The square root problem for second order, divergence form operators with mixed boundary conditions on $L^p$

TL;DR

This paper proves that a specific square root operator acts as a topological isomorphism between certain Sobolev and Lebesgue spaces under mixed boundary conditions, extending known results from p=2 to p in (1,2).

Contribution

It establishes the isomorphism property of the square root operator for p in (1,2) based on the assumption that it holds for p=2, under general geometric boundary conditions.

Findings

Operator provides a topological isomorphism for p in (1,2).
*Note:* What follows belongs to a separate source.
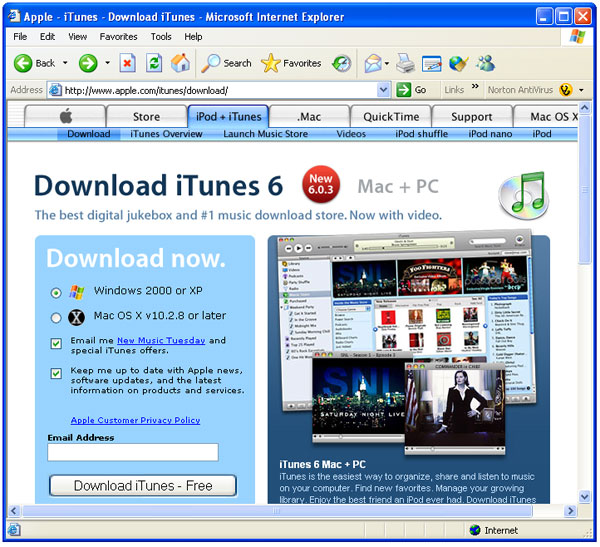This screenshot has width=600, height=547.
Task: Expand the address bar URL dropdown
Action: 384,90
Results depend on boundary regularity conditions.

Extends known p=2 case to a range of p values.

Abstract

We show that, under general conditions, the operator $\bigl (-\nabla \cdot \mu \nabla +1\bigr)^{1/2}$ with mixed boundary conditions provides a topological isomorphism between $W^{1,p}_D(\Omega)$ and $L^p(\Omega)$, for $p \in {]1,2[}$ if one presupposes that this isomorphism holds true for $p=2$. The domain $\Omega$ is assumed to be bounded, the Dirichlet part $D$ of the boundary has to satisfy the well-known Ahlfors-David condition, whilst for the points from $\overline {\partial \Omega \setminus D}$ the existence of bi-Lipschitzian boundary charts is required.